- Task to complete
Return only those lines of the records below in which "accomplish" appears.

- Entries provided
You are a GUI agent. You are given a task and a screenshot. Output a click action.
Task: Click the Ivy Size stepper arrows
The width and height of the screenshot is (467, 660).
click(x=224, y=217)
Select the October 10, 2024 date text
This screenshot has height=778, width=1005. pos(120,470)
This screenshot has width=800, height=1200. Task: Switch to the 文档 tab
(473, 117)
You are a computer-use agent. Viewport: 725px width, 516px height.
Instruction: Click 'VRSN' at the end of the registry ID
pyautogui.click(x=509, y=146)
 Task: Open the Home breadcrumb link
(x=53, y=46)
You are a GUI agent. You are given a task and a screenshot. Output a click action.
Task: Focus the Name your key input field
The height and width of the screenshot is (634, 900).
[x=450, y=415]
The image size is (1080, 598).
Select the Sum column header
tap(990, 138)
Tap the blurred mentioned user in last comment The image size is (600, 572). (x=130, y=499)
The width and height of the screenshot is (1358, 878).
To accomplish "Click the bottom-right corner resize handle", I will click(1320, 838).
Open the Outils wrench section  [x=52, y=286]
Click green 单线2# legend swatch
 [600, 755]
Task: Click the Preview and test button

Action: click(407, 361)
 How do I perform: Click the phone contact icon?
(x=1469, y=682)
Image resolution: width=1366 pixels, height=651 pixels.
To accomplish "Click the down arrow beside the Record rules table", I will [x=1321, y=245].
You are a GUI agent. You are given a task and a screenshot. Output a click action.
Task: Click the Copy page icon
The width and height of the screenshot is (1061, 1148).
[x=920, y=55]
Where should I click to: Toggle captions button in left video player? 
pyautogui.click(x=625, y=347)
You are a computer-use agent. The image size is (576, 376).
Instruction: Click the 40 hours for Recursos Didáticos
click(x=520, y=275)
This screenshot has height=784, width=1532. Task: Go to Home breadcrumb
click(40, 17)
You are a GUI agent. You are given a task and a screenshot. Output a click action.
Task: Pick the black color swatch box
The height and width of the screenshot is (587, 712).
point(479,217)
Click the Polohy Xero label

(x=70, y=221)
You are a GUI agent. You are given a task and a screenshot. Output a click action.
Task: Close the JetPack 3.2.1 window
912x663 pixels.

- Task solution
To accomplish "Click the bottom-right corner resize handle", I will click(1320, 838).
To accomplish "Click the down arrow beside the Record rules table", I will [x=1321, y=245].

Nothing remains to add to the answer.